A future history series is not about particular heroes and villains but about all of mankind, also alien-kind. However, an individual instalment or sub-series may feature a villain if it is that kind of narrative. The second instalment of Poul Anderson's Psychotechnic History, "Un-Man," displays a long list but the "protean enemy" behind them all is man himself. In The Prisoner TV series, when the title character unmasks the ultimate villain, Number One, he sees his own face. Thus, "Un-Man" and The Prisoner make the same point. At the climax of Alan Moore's V for Vendetta, Evy does not unmask and identify the dead V but dons one of his masks. She is the hero.

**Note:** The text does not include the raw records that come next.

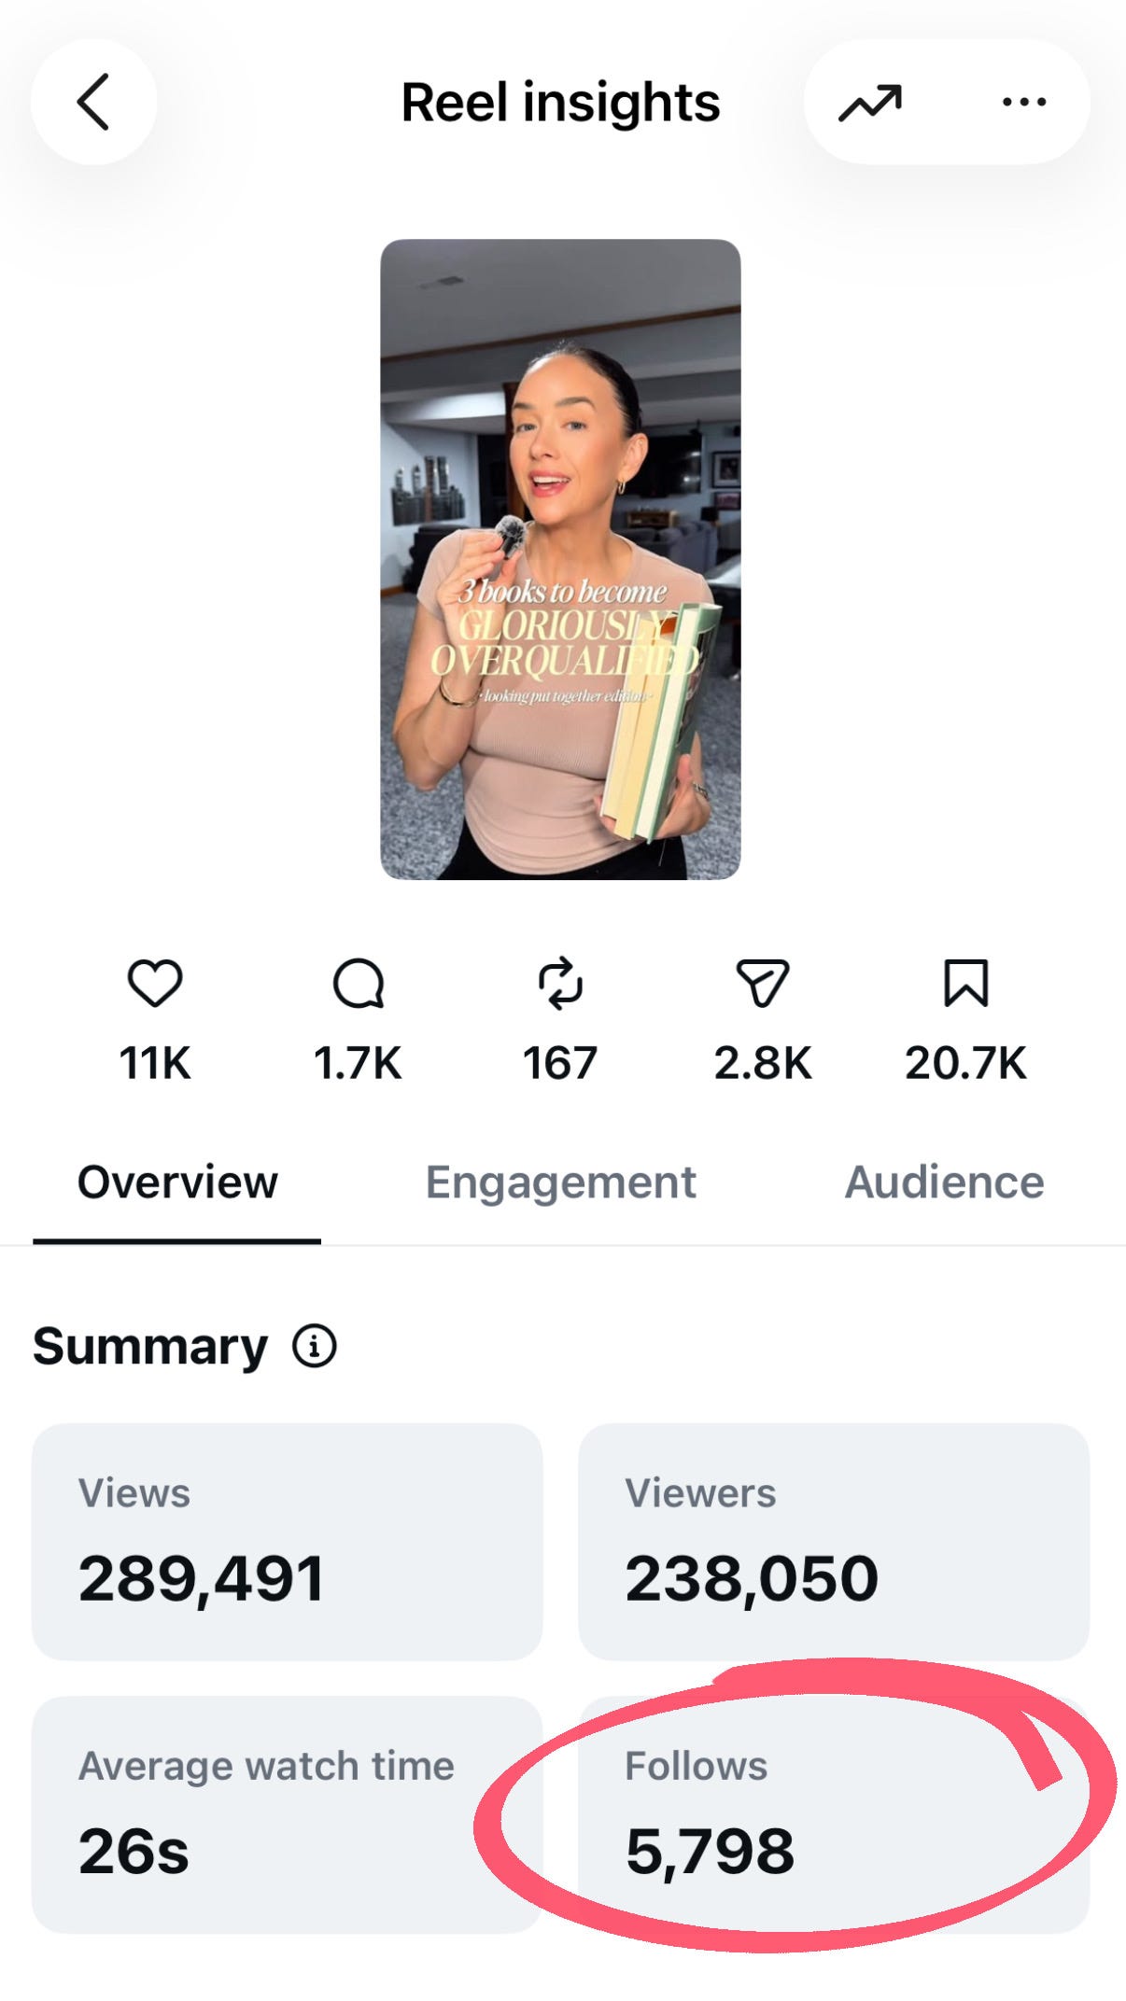Open the Summary info icon
Viewport: 1126px width, 2001px height.
[x=315, y=1346]
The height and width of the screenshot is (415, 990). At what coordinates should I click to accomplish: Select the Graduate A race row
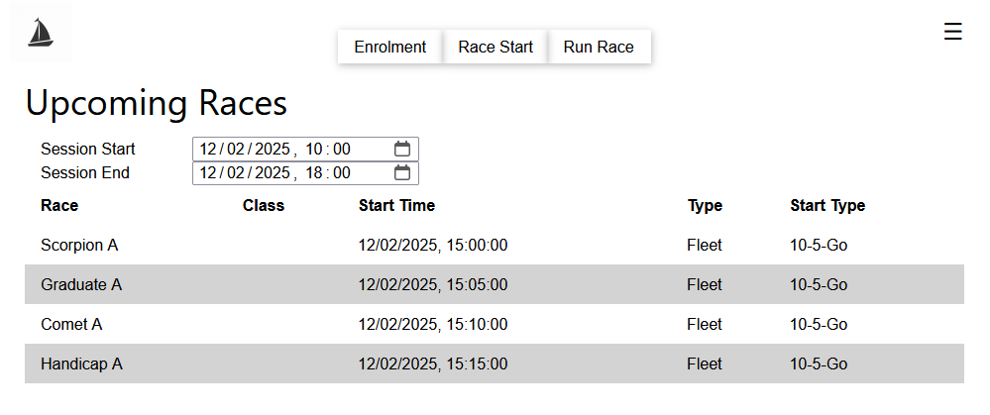[495, 284]
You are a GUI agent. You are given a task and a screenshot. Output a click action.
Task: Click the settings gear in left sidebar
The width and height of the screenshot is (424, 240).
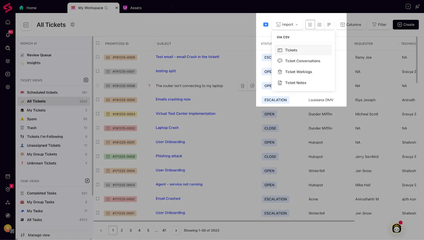(8, 87)
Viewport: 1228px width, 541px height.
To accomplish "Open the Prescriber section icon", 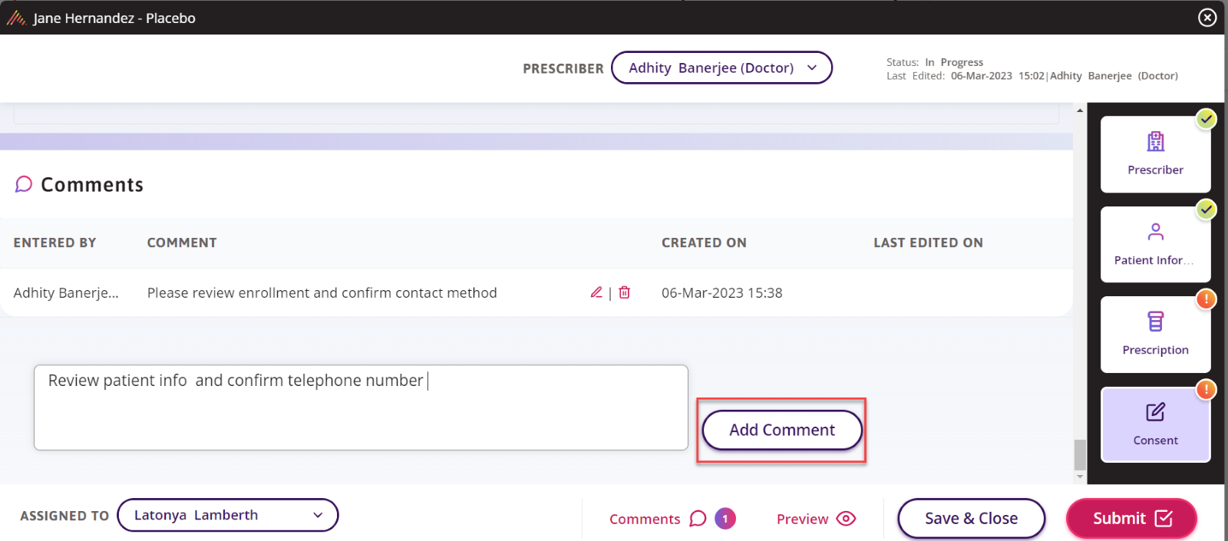I will pyautogui.click(x=1155, y=142).
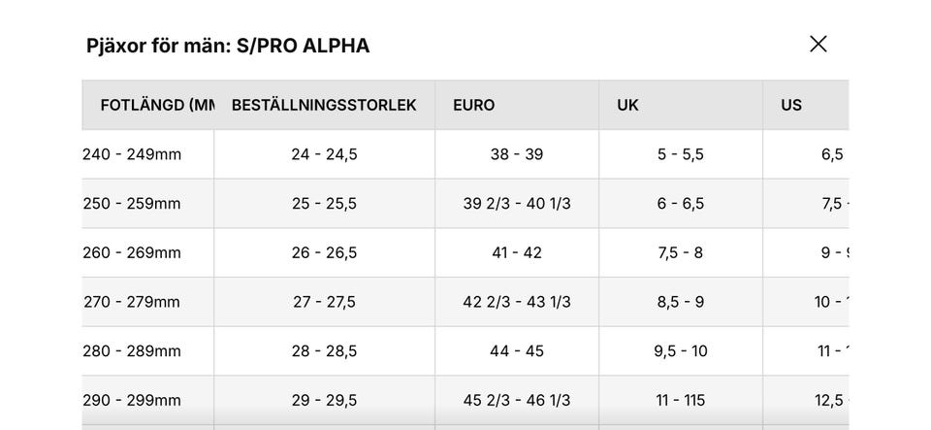Viewport: 931px width, 430px height.
Task: Click the FOTLÄNGD column header
Action: [155, 105]
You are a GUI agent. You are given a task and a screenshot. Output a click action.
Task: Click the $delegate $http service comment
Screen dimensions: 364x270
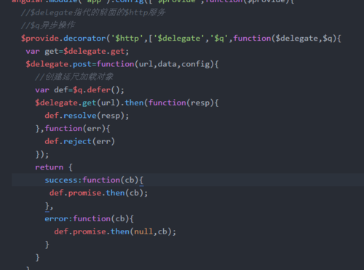(93, 12)
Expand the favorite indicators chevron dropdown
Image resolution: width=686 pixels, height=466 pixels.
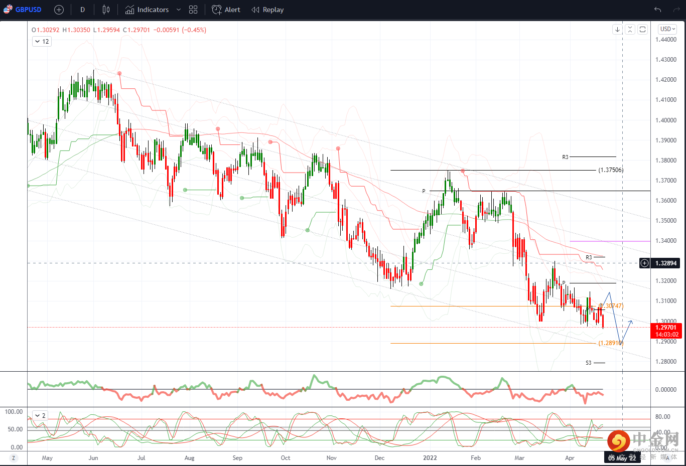click(x=178, y=10)
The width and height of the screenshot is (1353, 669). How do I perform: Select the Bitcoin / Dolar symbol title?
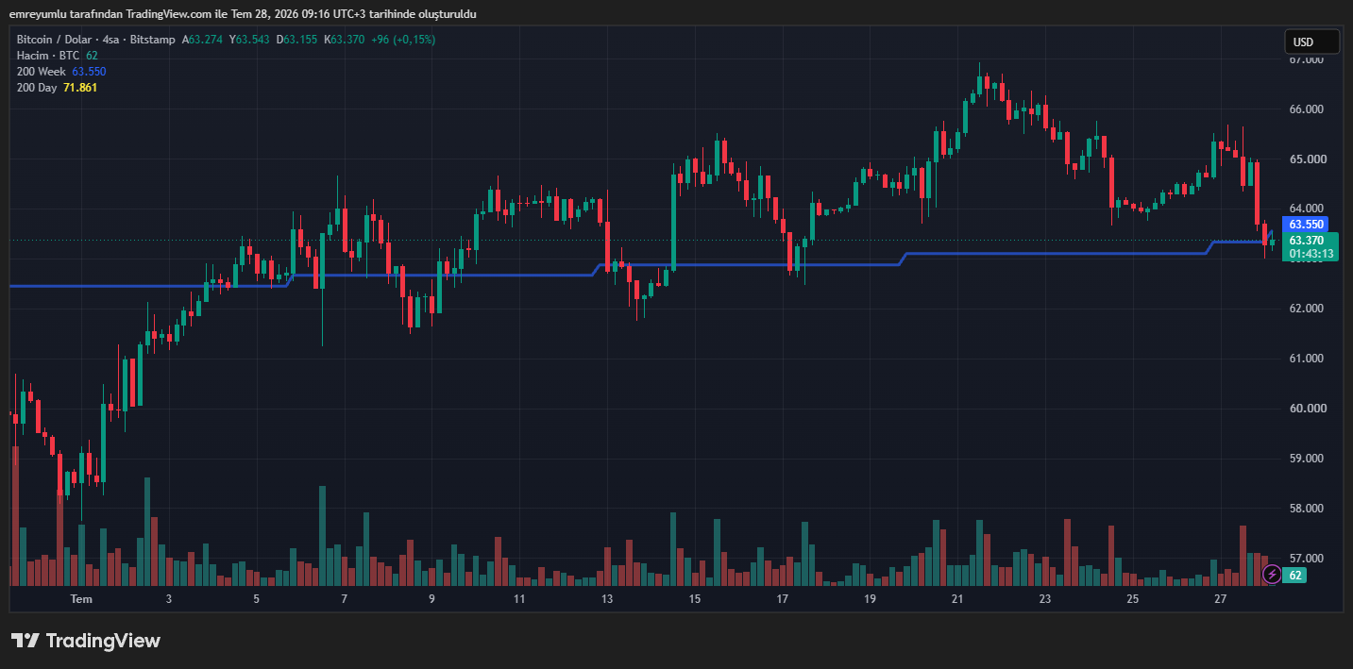pos(57,40)
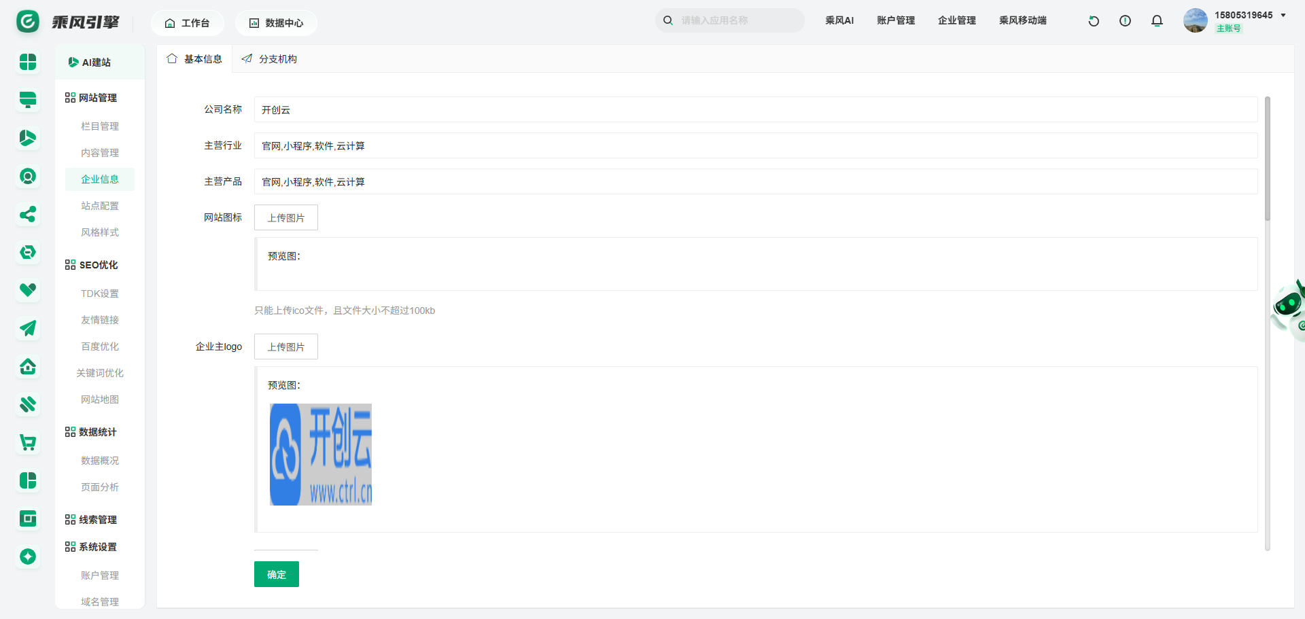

One kind of villain wants to conquer the world, thus to unite it under him. However, in "Un-Man," the UN has united the world and the villains aim to re-divide it. Heroes often race against time to save the world and succeed. In Moore's Watchmen, they race against time to prevent the world from being saved and fail. In James Blish's Black Easter, demons win Armageddon. In the sequel, Satan becomes God. Insightful authors reverse stereotypes and examine the consequences. In Neil Gaiman's The Sandman, Lucifer Morningstar retires as Lord of Hell, thus generating new problems. In Anderson's Technic History, the Merseian Roidhunate aims to conquer the galaxy but we learn that there would be autonomous realms, not a unified state. Other intelligent races and Merseians from outside the Roidhunate have no such ambition. Thus, a future history is more than a heroes and villains routine. Indeed, Dominic Flandry prevents Hugh McCormac from seizing the Imperial Throne by force but later works for the successful usurper, Hans Molitor. Fiction reflects complex reality.

3 comments:

Sean M. Brooks said...

Kaor, Paul!

Also, it would be a downer to read a version of ENSIGN FLANDRY in which the hero failed to thwart the Merseian plots at Starkad. Readers want the heroes to succeed.

Happy New Year! Sean

S.M. Stirling said...

One of Mary Renault's characters comments in one of her (excellent, btw) historical novels that stories are about "fated meetings".

And that they aren't about people who should have met but never did, because we couldn't bear it.

(The context is Alexander the Great and Plato, with an unstated subtext of what Alexander would have been like if his philosophical mentor had been Plato, rather than Aristotle.)

Sean M. Brooks said...

Kaor, Mr. Stirling!

That, to me, is a new thought. If anything I would have wondered if Aristotle, and not Plato, would have been the better mentor or Alexander. Compared to Plato, with his talk about archetypes and Ideal Forms, I would have thought the more pragmatic and hard headed Aristotle more suitable for the Macedonian conqueror.